In this article, we have discussed the issue of nutrition security and health equity in the US, and how it affects the health and well-being of millions of Americans, especially among historically underserved populations, such as low-income, rural, racial and ethnic minorities, immigrants, and people with disabilities.

We have also reviewed the existing policies and programs that address this issue, such as USDA’s food and nutrition assistance programs, CDC’s chronic disease prevention and health promotion initiatives, and various community-based interventions.

We have evaluated their strengths and limitations, and identified the gaps and opportunities for improvement. Our main argument or thesis statement is that nutrition security and health equity are not only individual and household issues, but also public and societal issues that require collective and collaborative action from various stakeholders, such as government, private sector, civil society, academia, media, and consumers.

This article is significant and relevant for the readers, policymakers, practitioners, and researchers, because it provides them with a comprehensive and holistic overview of the issue of nutrition security and health equity in the US, and its causes, consequences, and solutions.
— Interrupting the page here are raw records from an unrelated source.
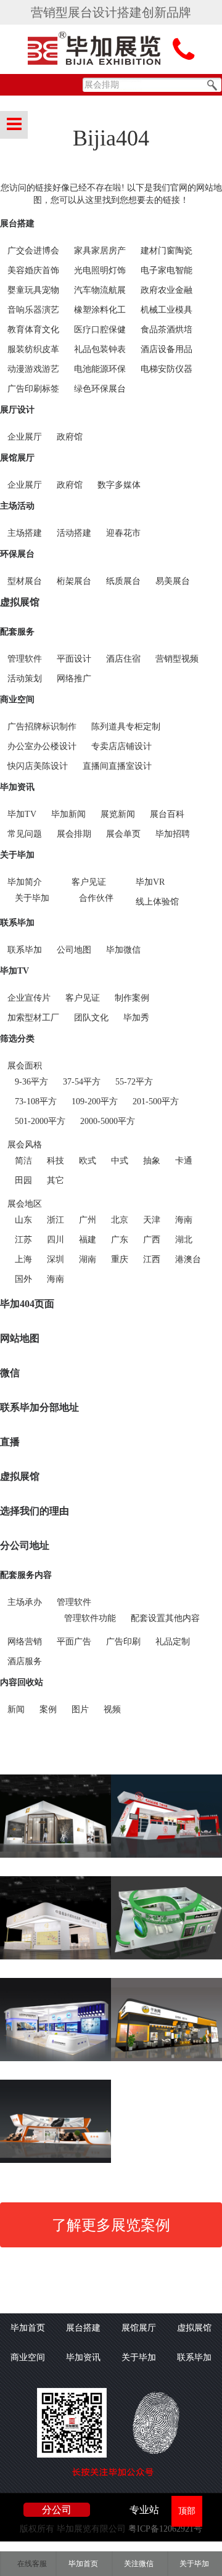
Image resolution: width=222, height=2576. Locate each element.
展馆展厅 (17, 457)
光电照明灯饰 (100, 270)
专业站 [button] (144, 2509)
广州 (87, 1219)
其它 (55, 1180)
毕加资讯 (17, 787)
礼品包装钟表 (100, 349)
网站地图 (19, 1338)
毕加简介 (24, 882)
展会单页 (123, 834)
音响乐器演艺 (33, 309)
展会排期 (74, 834)
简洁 (23, 1160)
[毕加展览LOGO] (95, 50)
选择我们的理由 (34, 1511)
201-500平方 (156, 1101)
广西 (151, 1239)
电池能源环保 (100, 369)
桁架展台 (74, 581)
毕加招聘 (172, 834)
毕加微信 (123, 949)
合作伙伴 (96, 898)
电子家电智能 (166, 270)
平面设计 (74, 658)
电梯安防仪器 (166, 369)
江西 (151, 1259)
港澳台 (188, 1259)
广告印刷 (123, 1641)
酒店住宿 (123, 658)
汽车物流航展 (100, 290)
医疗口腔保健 (100, 329)
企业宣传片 (29, 998)
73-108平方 (36, 1101)
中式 (119, 1160)
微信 (10, 1373)
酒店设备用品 (166, 349)
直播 (10, 1442)
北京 (119, 1219)
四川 (55, 1239)
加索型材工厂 (33, 1017)
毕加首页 (27, 2327)
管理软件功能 (90, 1618)
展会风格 (24, 1144)
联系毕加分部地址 (39, 1407)
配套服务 (17, 631)
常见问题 (24, 834)
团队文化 (91, 1017)
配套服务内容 (26, 1575)
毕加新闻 (68, 814)
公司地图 (74, 949)
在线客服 (32, 2563)
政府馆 (70, 436)
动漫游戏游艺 (33, 369)
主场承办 (24, 1602)
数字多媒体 (119, 485)
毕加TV (21, 814)
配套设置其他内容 (165, 1618)
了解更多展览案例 (111, 2225)
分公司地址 (24, 1545)
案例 (48, 1709)
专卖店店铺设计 (121, 746)
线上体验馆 (157, 901)
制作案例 (132, 998)
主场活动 (17, 506)
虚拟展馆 (19, 602)
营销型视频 (177, 658)
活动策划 (24, 678)
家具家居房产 (100, 250)
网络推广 (74, 678)
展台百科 (167, 814)
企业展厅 (24, 436)
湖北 (183, 1239)
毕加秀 (136, 1017)
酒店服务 (24, 1661)
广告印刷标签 (33, 388)
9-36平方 (31, 1081)
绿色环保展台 (100, 388)
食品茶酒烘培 (166, 329)
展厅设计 (17, 409)
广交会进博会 (33, 250)
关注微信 (139, 2563)
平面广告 (74, 1641)
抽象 (151, 1160)
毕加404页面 (27, 1303)
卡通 (183, 1160)
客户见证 (89, 882)
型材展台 (24, 581)
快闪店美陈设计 (37, 766)
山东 (23, 1219)
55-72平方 (134, 1081)
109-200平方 (95, 1101)
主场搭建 (24, 533)
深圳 (55, 1259)
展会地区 (24, 1203)
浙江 (55, 1219)
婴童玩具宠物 (33, 290)
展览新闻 (118, 814)
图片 (80, 1709)
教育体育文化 (33, 329)
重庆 (119, 1259)
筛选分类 (17, 1038)
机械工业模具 (166, 309)
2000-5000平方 (107, 1121)
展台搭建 (17, 223)
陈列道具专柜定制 (125, 726)
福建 (87, 1239)
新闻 (16, 1709)
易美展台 (172, 581)
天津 (151, 1219)
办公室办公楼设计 (41, 746)
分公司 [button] (57, 2509)
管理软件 (24, 658)
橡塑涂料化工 (100, 309)
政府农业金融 (166, 290)
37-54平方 (82, 1081)
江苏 (23, 1239)
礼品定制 (172, 1641)
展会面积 (24, 1065)
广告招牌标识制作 (41, 726)
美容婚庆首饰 (33, 270)
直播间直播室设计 (117, 766)
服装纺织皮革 (33, 349)
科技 (55, 1160)
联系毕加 (17, 922)
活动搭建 (74, 533)
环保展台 (17, 554)
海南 (183, 1219)
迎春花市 (123, 533)
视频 (112, 1709)
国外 (23, 1279)
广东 (119, 1239)
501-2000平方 (40, 1121)
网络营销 (24, 1641)
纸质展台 (123, 581)
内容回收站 (21, 1682)
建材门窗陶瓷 (166, 250)
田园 (23, 1180)
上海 (23, 1259)
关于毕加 (17, 854)
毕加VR (150, 882)
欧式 (87, 1160)
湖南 (87, 1259)
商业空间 (17, 699)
It also provides them with evidence-based and best practices interventions that can improve the nutrition and health outcomes and quality of life of the target populations, and reduce the burden and cost of chronic diseases and their complications and comorbidities. It also provides them with insights and recommendations to inform and influence their decisions and actions to address this issue, and to evaluate and monitor their impacts and outcomes.

Some suggestions for future directions or actions to address the issue of nutrition security and health equity in the US are:

– To conduct more research and evaluation on the issue of nutrition security and health equity in the US, and its determinants, indicators, and interventions, and to disseminate and implement the findings and evidence into policy and practice.
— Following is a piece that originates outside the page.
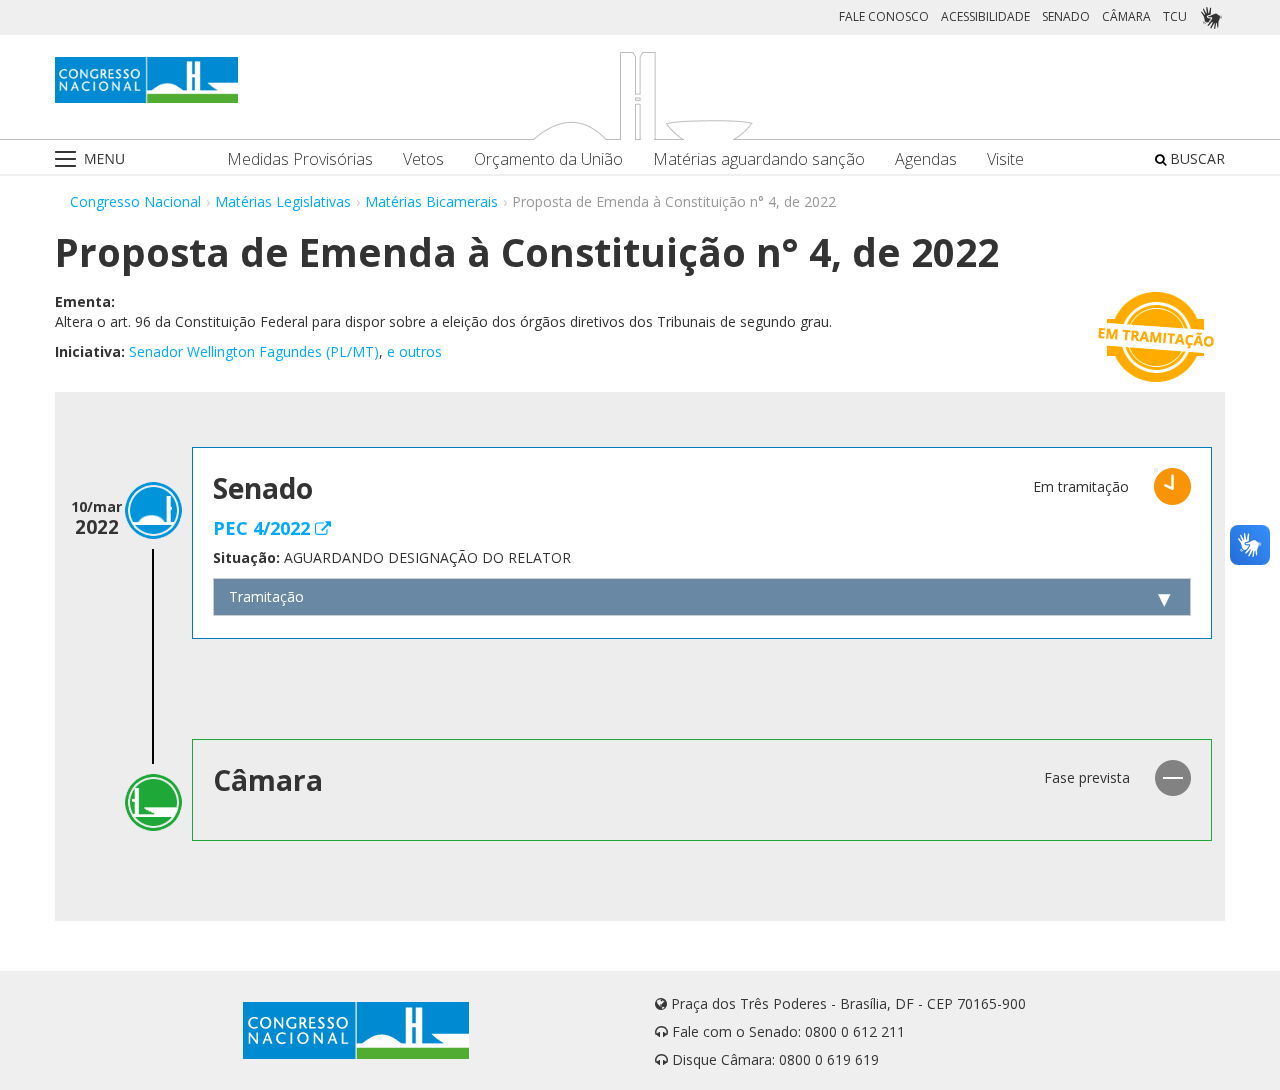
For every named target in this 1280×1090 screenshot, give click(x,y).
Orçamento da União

– To increase the funding and support for the existing policies and programs that address the issue of nutrition security and health equity in the US, and to expand and diversify their outreach, enrollment, benefits, and services, and to integrate and coordinate them with other policies and programs that address the social and environmental determinants of health.

– To develop and implement new and innovative policies and programs that address the issue of nutrition security and health equity in the US, and that are responsive and adaptive to the changing needs and preferences of the target populations, and that are sustainable and scalable to the national and global contexts.
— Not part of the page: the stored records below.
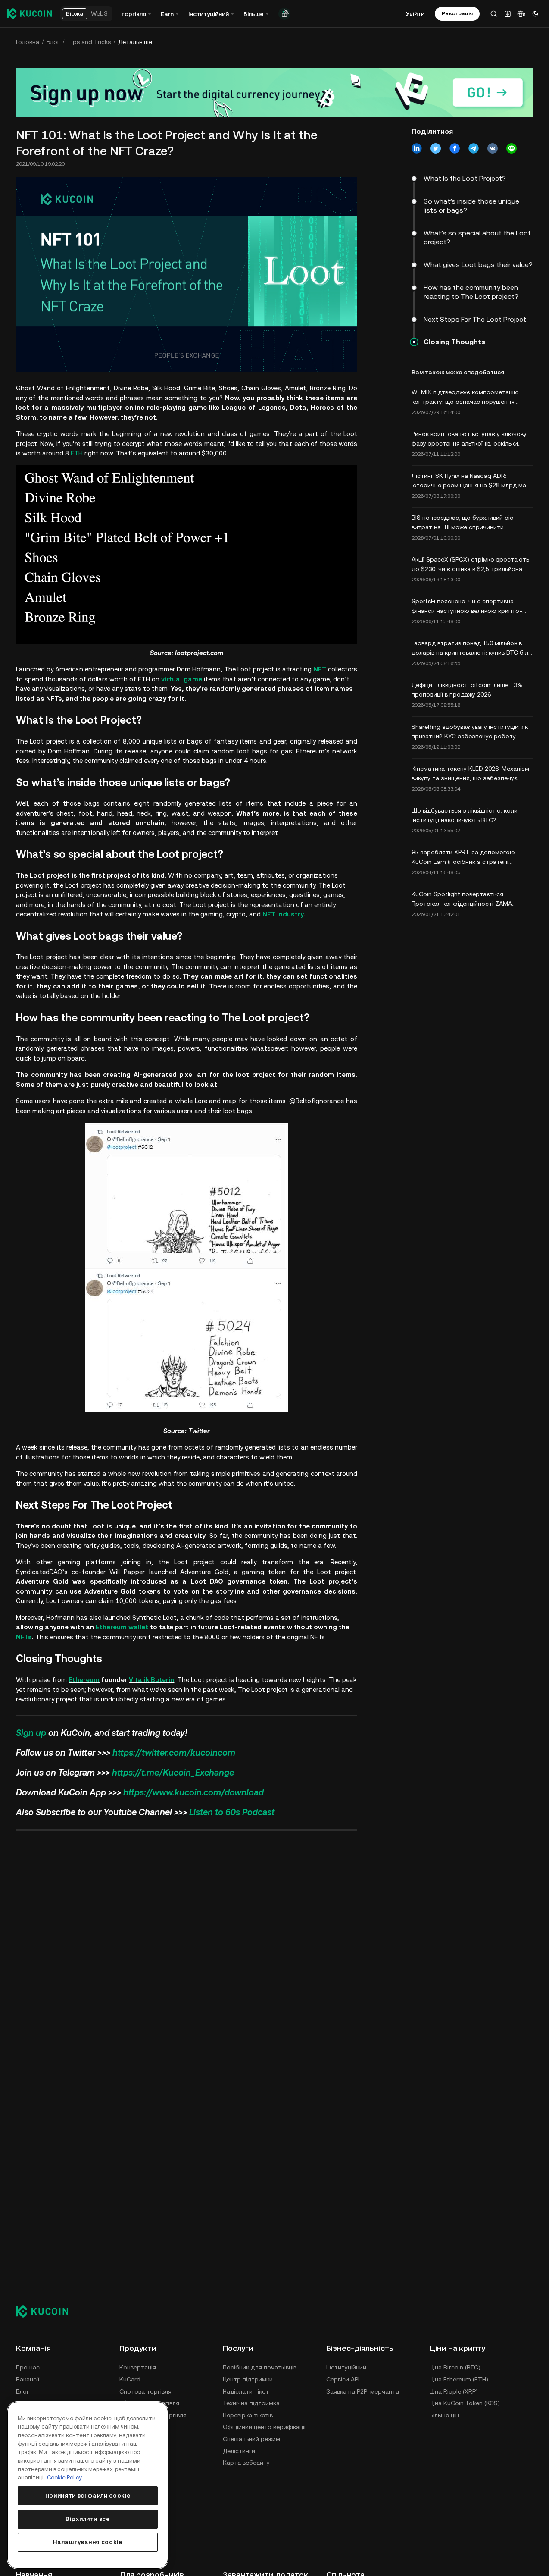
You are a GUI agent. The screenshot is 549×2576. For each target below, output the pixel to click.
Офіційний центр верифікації (264, 2426)
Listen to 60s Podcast (231, 1812)
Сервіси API (342, 2379)
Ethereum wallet (122, 1627)
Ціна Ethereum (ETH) (459, 2379)
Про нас (28, 2367)
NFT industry (282, 914)
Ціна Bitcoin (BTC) (455, 2367)
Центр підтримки (248, 2379)
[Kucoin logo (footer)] (47, 2311)
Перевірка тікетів (248, 2415)
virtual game (181, 679)
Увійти (415, 13)
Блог (53, 41)
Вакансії (27, 2379)
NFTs (24, 1637)
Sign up (31, 1733)
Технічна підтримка (251, 2403)
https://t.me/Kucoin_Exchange (173, 1772)
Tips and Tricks (89, 41)
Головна (27, 41)
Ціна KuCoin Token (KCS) (465, 2403)
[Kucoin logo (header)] (29, 13)
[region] (87, 2485)
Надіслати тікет (246, 2391)
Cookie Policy (64, 2477)
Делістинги (239, 2450)
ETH (77, 453)
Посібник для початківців (259, 2367)
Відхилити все (88, 2519)
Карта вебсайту (246, 2462)
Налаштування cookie (87, 2542)
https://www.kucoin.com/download (193, 1792)
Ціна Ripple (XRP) (454, 2391)
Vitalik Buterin (151, 1679)
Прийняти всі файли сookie (87, 2495)
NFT (319, 669)
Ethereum (84, 1679)
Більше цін (444, 2415)
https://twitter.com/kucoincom (173, 1753)
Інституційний (346, 2367)
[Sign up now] (274, 92)
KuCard (129, 2379)
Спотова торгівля (145, 2391)
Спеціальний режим (251, 2438)
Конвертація (137, 2367)
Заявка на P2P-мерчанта (362, 2391)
– To engage and empower the target populations and communities in the issue of nutrition security and health equity in the US, and to involve and mobilize them in the design, implementation, or evaluation of the policies and programs that address this issue, and to advocate for their rights and interests in this issue.

Thank you for your interest in the sources of the figures in the article about nutrition security and health equity in the US. The figures are based on the data and information from various web search results, which are listed below:

Figure 1: The five core domains of social determinants of health, adapted from the Department of Health and Human Services Healthy People 2030 framework. Source: Understanding and Promoting Nutrition and Health Equity.

Figure 2: The prevalence and trends of food insecurity and very low food security by race and ethnicity in the US, 2001-2019. Source: USDA ERS – Nutrition Security Research Resources.

Figure 3: The prevalence and trends of obesity and related chronic diseases by race and ethnicity in the US, 1999-2018. Source: Nutrition Security at the Intersection of Health Equity and Quality Care.

Figure 4: The major policies and programs that address nutrition security and health equity in the US, and their strengths and limitations. Source: Position of the Academy of Nutrition and Dietetics: Nutrition Security in Developing Nations: Sustainable Food, Water, and Health.